Kamis, 31 Maret 2011

Diskusi Rutin ke-12 (Sabtu, 2 April 2011)

Bagaimana Strategi Penggalangan Dana untuk Penguatan Partai dan Politisi?
Strategi pendanaan partai politik selama ini tak mudah dijalankan karena keterbatasan sumberdaya internal partai di tengah aturan perundangan yang berlaku. Partai merupakan organisasi nirlaba, dengan demikian dilarang mendirikan badan usaha dan/atau memiliki saham suatu badan usaha. Tidak diperkenankan menerima atau memberikan
sumbangan apapun bentuknya dari pihak asing, juga tidak boleh meminta atau menerima dana dari badan usaha milik negara.

Selain itu, tidak diijinkan memperoleh sumbangan dari perseorangan dan/atau perusahaan melebihi yang ditetapkan UU, dan dilarang menerima uang, barang ataupun jasa tanpa
pencantuman identitas yang jelas (noname, NN), serta tidak boleh mempergunakan fraksi di DPR/DPRD sebagai sumber pendanaan. Untuk yang terakhir ini, umumnya partai kemudian
menyatakannya sebagai sumbangan atau kontribusi kader terpilih yang duduk di legislatif maupun eksekutif (selected politician) sebagaimana aturan internal partai.

Sementara dana operasional kantor (DPP/DPW/DPD/DPC) dan kebutuhan anggaran pembiayaan kegiatan-kegiatan partai untuk pelaksanaan program tentu sangat tidak cukup, bahkan mungkin tidak terbiayai jika hanya mengandalkan iuran anggota, sumbangan kader di fraksi serta bantuan keuangan APBN/APBD. Nyatanya sebagian besar partai, iuran anggota tidak berjalan optimal meskipun telah diatur dalam AD-ART.

Padahal partai selalu dituntut berdaulat dan mandiri sesuai prinsip transparansi dan akuntabilitas, dengan ketentuan pengelolaan keuangan diaudit oleh akuntan publik yang terdaftar dalam organisasi profesi (Ikatan Akuntan Indonesia) dan dilaporkan periodik setiap tahun melalui publikasi media massa. Tetapi menilik revisi UU No. 2/2008 tentang Partai Politik yang disahkan DPR RI pada 16 Desember 2010, tidak jelas apakah audit dan laporan hanya berlaku bagi partai yang ada di Senayan saja, dan tidak meliputi tingkatan di daerah.
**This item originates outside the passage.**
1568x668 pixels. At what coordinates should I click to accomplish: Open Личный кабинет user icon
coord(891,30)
Sangat sulit bagi semua partai tak terkecuali yang besar maupun kecil untuk mengelola kas rekening dengan sumber-sumber pendapatan yang terbatas, legal dan bebas dugaan ‘electoral corruption’ akibat penyalah-gunaan kekuasaan politik. Sinyalemen atas kasus bail-out Bank Century mengingatkan kejadian sebelumnya seperti transaksi cessie Bank Bali (1999), dana investasi PT. QSAR (2001/2002), atau nonbudjeter Bulog (2002), yang disangkakan melibatkan partai politik.  
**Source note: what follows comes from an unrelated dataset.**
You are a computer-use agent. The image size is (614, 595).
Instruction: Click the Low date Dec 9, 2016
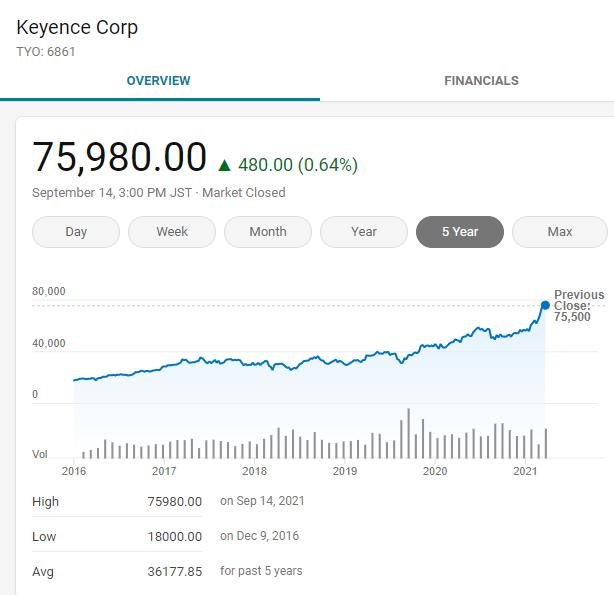[259, 536]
Strategi fund-raising untuk partai politik menjadi agenda krusial bagi pimpinan, pengurus dan kader. Dari beragam urusan terkait manajemen partai sejak tingkat pusat sampai daerah, agenda tersebut menjadi masalah yang problematis. Proporsi antara pengeluaran dan pendapatan dari tahun ke tahun untuk penyelenggaraan kegiatan partai di seluruh jenjang mengalami defisit anggaran. Lantas, pertanyaannya bagaimana “dapur ekonomi” digerakkan demi keberlangsungan rumah-tangga partai?
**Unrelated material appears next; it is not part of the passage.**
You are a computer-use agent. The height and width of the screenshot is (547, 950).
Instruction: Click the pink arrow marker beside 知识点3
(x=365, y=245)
Menyiasati pro-kontra partai mendirikan atau mempunyai badan usaha kerapkali harus dilakukan dengan segala macam ‘modus operandi’ tanpa dimaksud melanggar UU. Pelatihan dan pemagangan bagi kader yang memiliki motivasi usaha, misalnya, merupakan upaya penting membangun kemandirian. Terutama sekali bagi calon politisi, sejak awal juga mesti menumbuhkan social entrepreneurship agar kemudian tidak bergantung pada sumber-sumber donasi yang fluktuatif.

Apabila business entrepreneurs mengukur keberhasilan dari kinerja keuangannya (laba atau keuntungan), maka social entrepreneur keberhasilaanya diukur dari manfaat yang dirasakan oleh partai dan konstituen atau masyarakat. Apalagi politisi memiliki modal sosial (saling pengertian, kepercayaan, budaya kerjasama) sebagai kemitraan ekonomi untuk mencari peluang usaha profit (bukan kegiatan amal) yang sedang dibutuhkan masyarakat. Pertanyaan lain, sejauhmana hal ini dapat dilakukan melalui dukungan langsung maupun tidak langsung dari partai?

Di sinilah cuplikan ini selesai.